Climate Researchers from Dartmouth Claim More Snow in Alaska Means Global Warming While Less Snow in New Hampshire Also Means Global Warming

CRN Politics

By Barry Secrest


More often than not, it’s not at all hard to stumble across research from any given institution, that is engineered to produce the desired global warming or climate change deduction, even when completely conflicting data produces opposite results which then somehow mean the same thing.

But, rather than trying to understand any given data dichotomy, it seems that most climate hoax researchers, no matter what, will throw up their hands and declare climate change/ global warming is happening, despite the conflicts in data.

Case in point comes to us from two instances of research, from the same college, only a few months apart, that produces clearly opposite results that are then conflated to mean the very thing that they are seeking to prove, but on a leap of faith alone.

Dartmouth Study: Climate change driving record snows in Alaska 

From a recent Reuters report concerning research from Dartmouth College, “Snowfalls atop an Alaskan mountain range have doubled since the start of the industrial age, evidence that climate change can trigger major increases in regional precipitation, according to research published in the journal Scientific Reports on Tuesday.”

“The study by researchers from Dartmouth College, the University of Maine and the University of New Hampshire, shows modern snowfall levels in the Alaska Range at the highest in at least 1,200 years, averaging some 18 feet per year from around 8 feet per year from 1600-1840.

“We were shocked when we first saw how much snowfall has increased,” said Erich Osterberg, an assistant professor of earth sciences at Dartmouth College and principal investigator for the research. “We had to check and double-check our results to make sure of the findings.”
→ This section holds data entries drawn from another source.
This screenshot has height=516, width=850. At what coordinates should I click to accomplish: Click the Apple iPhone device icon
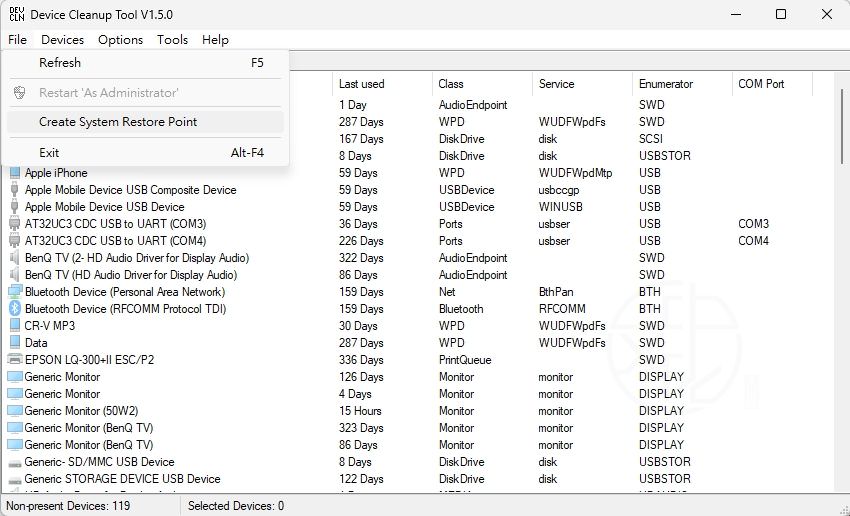[14, 173]
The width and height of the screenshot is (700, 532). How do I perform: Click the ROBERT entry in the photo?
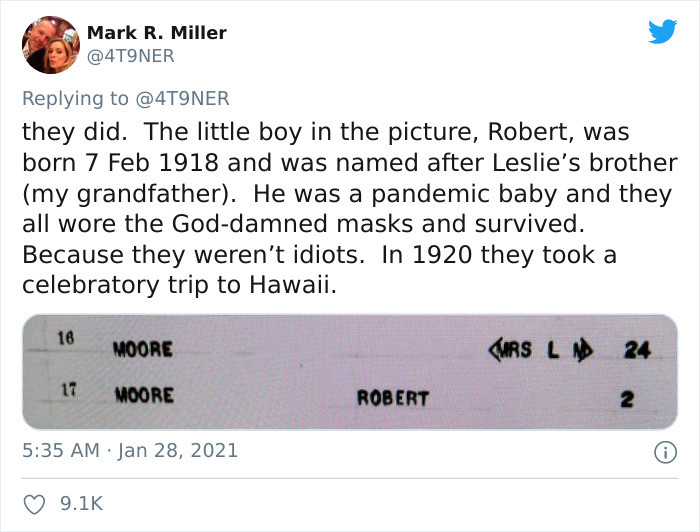click(x=393, y=398)
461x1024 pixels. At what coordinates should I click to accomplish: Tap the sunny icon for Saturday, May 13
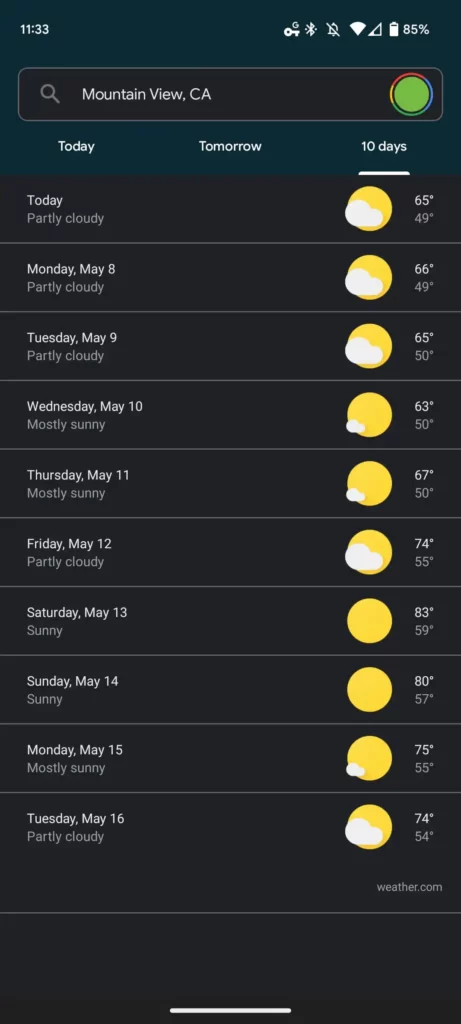370,621
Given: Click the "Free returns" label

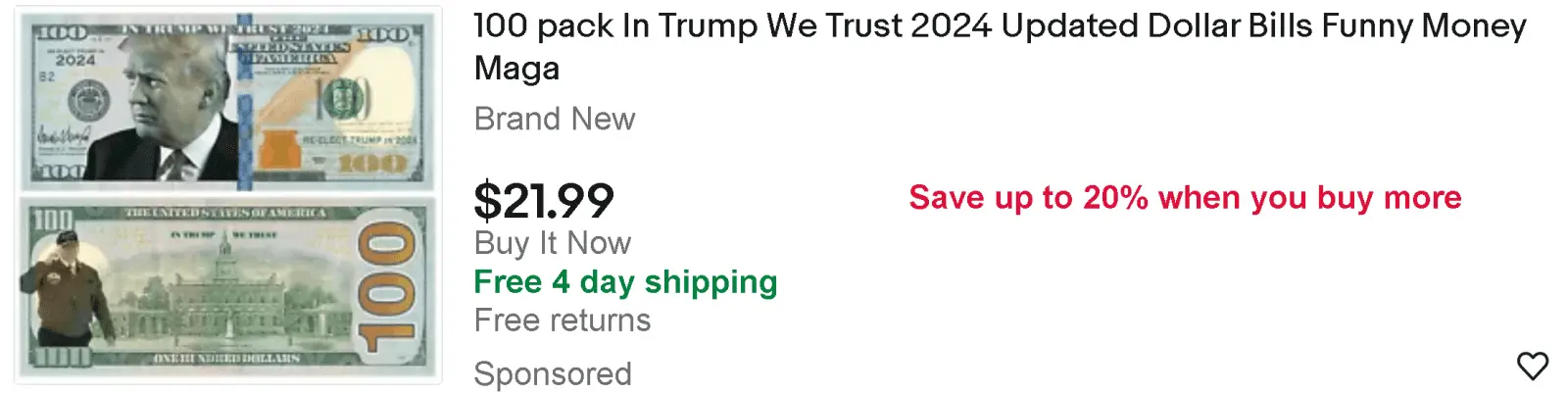Looking at the screenshot, I should 562,321.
Dartmouth Study: New England Climate Change Producing Less Snowfall

However, in a related study of climate change in NewEngland, Dartmouth researchers there indicate that warmer and shorter winters are resulting in far less snowfall, on average, pointing to the severe impact of climate change.

 “The impacts in New England are clear but perhaps seem more subtle,” says Mary Albert, a professor of engineering at Dartmouth’s Thayer School of Engineering.

The study notes that recent winters have been ending sooner and the transition period between winter and spring has been getting longer. The vernal window, as this transition time is called, is opening earlier as the daily average temperature rises above freezing.

“Based on the data collected, we can now project this interval will lengthen as we see warmer and less snowy winters,” says study team member Alden Adolph ’11, a Ph.D. student at Thayer School of Engineering.

So, which is it? Does Climate change bring about more snowfall or less? Or both, dependent upon one’s viewpoint?

In the current state of climate extremism, the data, no matter whether it’s cooler or warmer or snowier or dryer, always means climate change is here and it’s awful, and we’re in for it, no matter what.

“The research was based on an analysis of two ice core samples collected at 13,000 feet from Mount Hunter in Alaska’s Denali National Park. The study suggests that warming tropical oceans have driven the increased snowfall by strengthening the northward flow of warm, moist air.

The research builds on a previous study using the same ice cores that showed an intensification of winter storm activity in Alaska and Northwestern Canada, driven by the same strengthening “Aleutian Low” system.”

So, much more snow means the Earth is warming, unless you’re in New England, which is subject to different climate laws, as of yet undeciphered, where less snow there, means climate change, alas.

Assuming their data hasn’t been doctored, we then sought out the latest snowfall chart for the heart of New England, from, which clearly shows a trendline of greater snowfall since the industrial age began, rather than less, which completely counters the entire premise of Dartmouth’s New England research:

So, maybe Boston is merely under a special New England carve-out zone for more snowfall and harsher winters, meaning less global warming/climate change, but only there, who really knows?

By the way, it should be noted that Dartmouth was fully and completely unaware that we captured and then linked the two conflicting research articles. Further, we remain unsure as to whether or not Dartmouth might even remain blissfully unaware of this particularly  historic  research bungle.

But the question must be asked since they’re operating under only one grand climate change  hypothesis, our question being; what if much greater snowfall, in any given area, might possibly point to global cooling?